The works in ‘Entropical Paradise’ describe a pictorial perestroika, a state where a utopian image plane has become unstable or out of reach, and is in the process of restructuring with unforeseeable results. Expansive landscapes rendered faintly over raw linen are analysed and contemplated by a language of geometric forms, markers and demarcations that cast a recticle over the painted space, optimistically charting its return to a paradise lost.
The teleological context of this process is initially unclear, although the range-finding nature of the abstracted linear marks demonstrates the presence of a distinct agency of view, and separateness between what is being seen and the presence of the viewer seeing it. As a viewer of the painting we are situated helplessly inside the head of the imagined scanner of the horizon; previously a position of neurosis until the camera’s machine-eye acclimatised us to seeing through the eyes of another.
What is called into question is the nature of the viewer and their intentions upon the landscape, as the lines transecting the picture plane measure and attempt to quantify it. It may be that this tense but active relationship, between found structure and imposed form, is simply a reflection of the retinal battle between an individual observer and the world they try to navigate and locate themselves within.
This collapsed, existential reading stands as an elision of the narrative notions, demonstrating a common theme of the mind’s instinctive resistance to push against the entropic pressure of the dynamic world outside it. On an essential level the paintings are reflections on the process of trying to find a perceptual foothold in a chaotic but compelling world, the search for a stable point to locate a theodolite with which to gauge the lie of the land.
The romantic nature of the metaphorical language employed here reflects the core irony of this process: that the painted surface, like the retina, is just a surface.
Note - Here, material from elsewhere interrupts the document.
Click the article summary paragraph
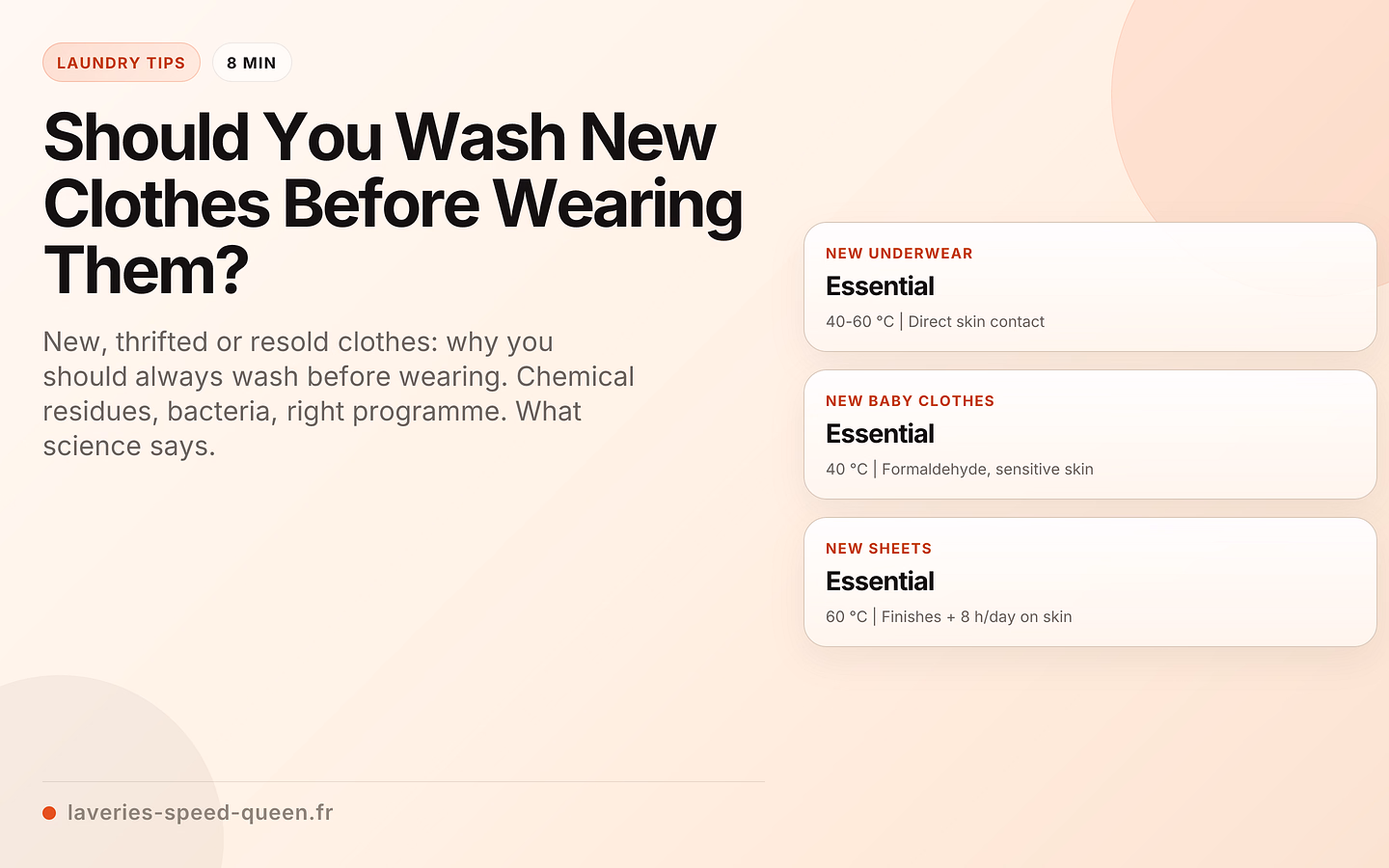The image size is (1389, 868). pos(339,393)
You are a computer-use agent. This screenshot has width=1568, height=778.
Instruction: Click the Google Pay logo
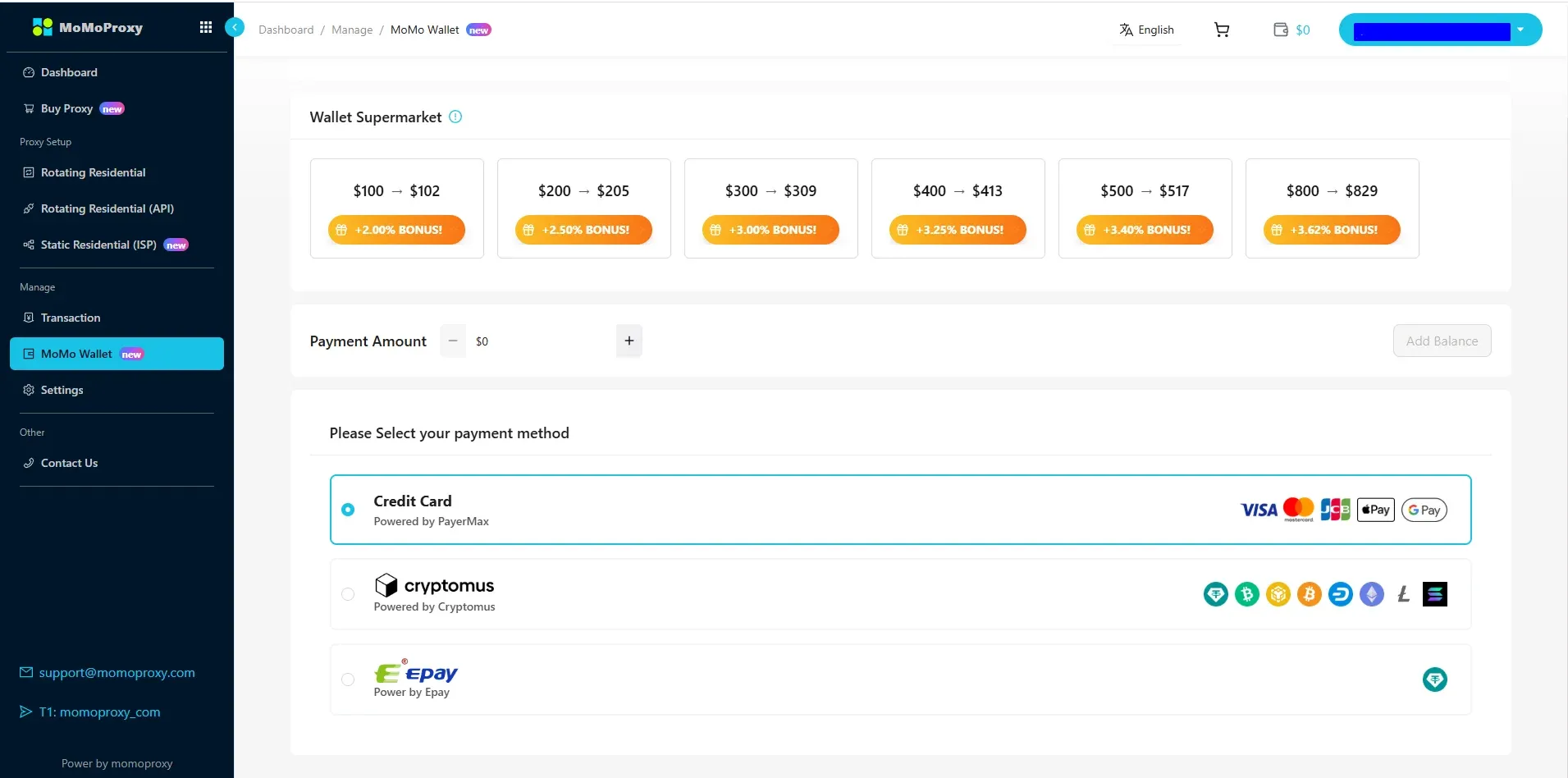click(1424, 509)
Even if there is an external “real” world, a mind could never perceive it, all it can observe is the retinal plane. To have a view of your own internal surface, that would be one thing; or to see the outside world, that would be another. It’s the clash of those two things that provides a site for the Entropical Paradise. Trying to fight the decline of thought over time, by consolidating memory onto canvas, is a core desire here. The event from which the painted spaces try to recover is simply the passage of time and the accompanying entropic degradation of single thoughts, brought by the mind’s eye constantly roving across the retinal surface.
The exhibition is accompanied by an extended essay by Fin Cullum.